Each month I have this opportunity to write Leslie. I have been writing for over two and a half years now since I have had contact with Leslie. Every month though, it is a struggle for me to write her. It's not that I do not know what to say. I have worked as a nanny for many years so I know how to communicate with children. It is incredibly important to me that I write her monthly, or at least every other month if life gets a bit chaotic. I want to show Leslie that I am dependable. I grew up never knowing what to expect from my parents. Their behavior and actions were more often than not incredibly erratic. Frequently, my basic needs were not met. There was rarely any food stocked in the refridgerator. I never knew if I would come home to a sober or a drunk father. My mother's moods were incredibly unpredictable. I struggled to maintain a daily routine. So my letter writing to Leslie is entangled with my hopes and expectations regarding what she feels about me. Now I know I have no influence over he perceptions, but that does not stop me from wanting her to know that I am different than her original adoptive mother (Darla).

Well, the letter writing causes me a lot of anxiety. It seems obvious why now. I really want Leslie to think the best of me. In my mind each letter is meant to show her that I am different than Darla. I want her to know that I am responsible, reliable, caring, nurturing, etc. Really, I must want her to know that I am not my parents that I am not "dysfunctional." Who am I kidding though? I am, in many ways, dysfunctional. I am not perfect, but in those letters I want to sound so mature, intelligent, interesting, etc. The letters are my opportunity to show her that I am someone worth knowing. At least that is what I have come to know that I unconsciously believe.

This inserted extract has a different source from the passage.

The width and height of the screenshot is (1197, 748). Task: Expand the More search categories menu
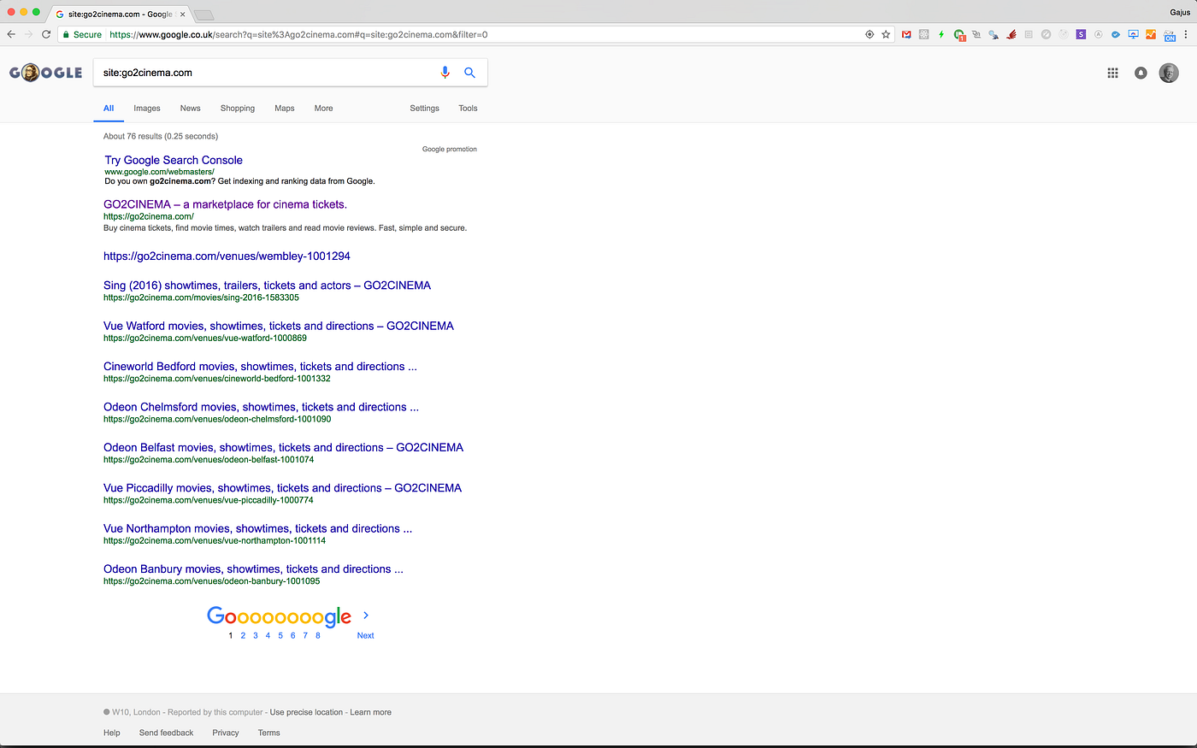323,109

Some days I am overwhelmed with feelings of hope, but not in the way that you might think. I hope that she will want a relationship with me. I hope that she will forgive me for giving her to another family. I hope that she will forgive me for choosing a terrible mother for her. I grew up with an alcoholic parent. It was in many ways horrific. I hope that she will like me. I secretly hope that in those letters I say something right so that she will look up to me. I hope that she will be proud that I am her birthmother. I hope that I accomplish enough, that I'm smart enough, that I'm beautiful enough to meet her expectations of me.

I admit it. The moments that those thoughts filter through my mind are not good moments. I did not place Leslie with another family because it was what was best for me. I could have chose abortion. That would have been easier for me. I chose adoption because it was the best option for her. I was in no way ready or able to raise a child without perpetuating the same cycle of emotional abuse that I experienced. On good days and when I am having a "grounded" moment I remember that and the expectations I have melt away. Whether or not Leslie decides to have a relationship with me is her choice and it is independent from the choice I made. The choice I made was about her not me so whether or not she wants a relationship with me is also about her and not me.

She may want to be in my life. She may not. She may like me, look up to me, admire me like I secretly hope she will, but then again she might not. Whatever happens happens and today I accept that. Today I remember that my choice was about Leslie's life and that it will always be that way.